Integated Stress Response in Drosophila
Conferencia de Don Ryoo
16 de Agosto del 2017 de 12:00 hrs
Cells respond to various types of stress by adjusting their gene expression profile. While transcriptional responses to such stress is well-documented, such change in transcriptional profiles often do not correlate with their protein synthesis patterns as stressed cells frequently activate mRNA translational inhibitors. In our effort to understand how translation and transcription are coupled in response to stress, we study the Integrated Stress Response. Specifically, this pathway is initiated by stress-activated kinases that phosphorylate and inhibit the translational initiation factor eIF2a. While such condition attenuates general translation, a few transcripts paradoxically enhance their translation rate in response. One such factor induced after eIF2a phosphorylation is the transcription factor ATF4. We recently found that ATF4 induces a second translational inhibitor 4E-BP, thereby inhibiting eIF-4E-mediated cap-dependent translation. 4E-BP in Drosophila had been reported as a gene whose expression is induced by dietary restriction of amino acids, and also, in response to bacterial infection. We find that Integrated Stress Response is in fact required for 4E-BP induction under those conditions.
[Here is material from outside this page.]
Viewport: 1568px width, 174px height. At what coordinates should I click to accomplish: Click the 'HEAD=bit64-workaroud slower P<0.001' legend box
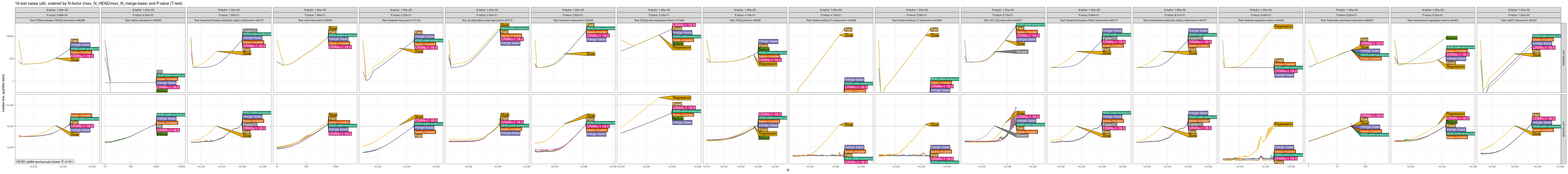[44, 162]
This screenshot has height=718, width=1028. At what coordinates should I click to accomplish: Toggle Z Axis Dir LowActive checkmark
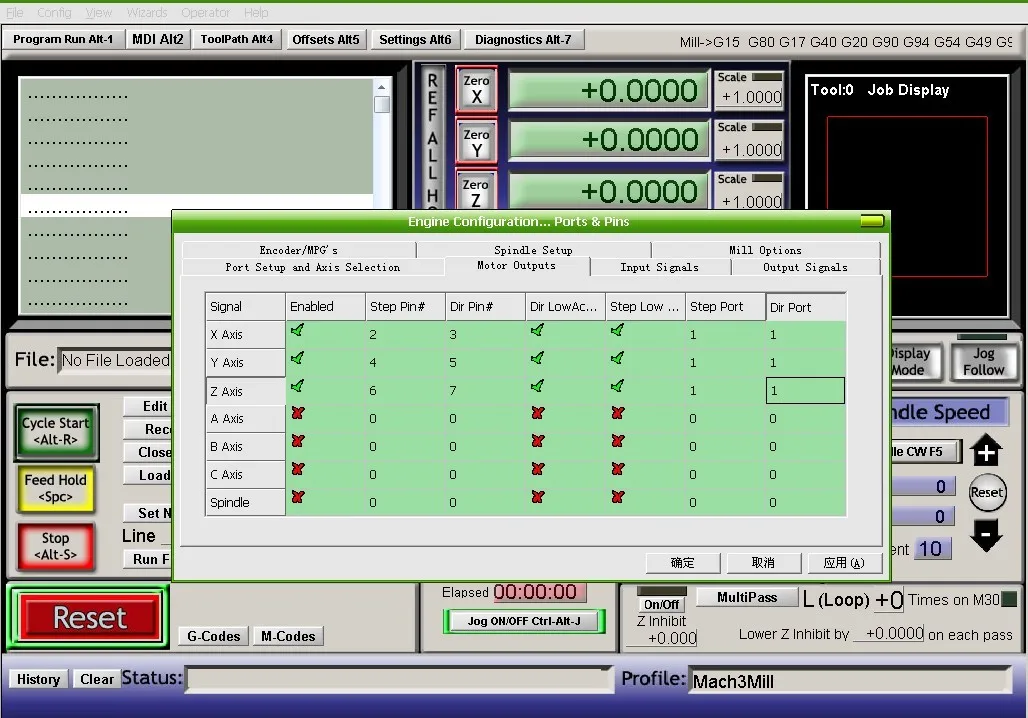537,386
Moreover, we find that key transcripts that are induced under these conditions are not efficiently inhibited by 4E-BP, due to the presence of Internal Ribosome Entry Sites (IRES) in their 5’ UTR. Consistently, mutations in the mediators of the Integrated Stress Response makes Drosophila more vulnerable to dietary restriction of amino acids and to pathogenic bacterial infection. These results indicate that many stress responsive transcripts have specific regulatory sequences that ensure their efficient transcription and translation in stressed cells where general translation is inhibited.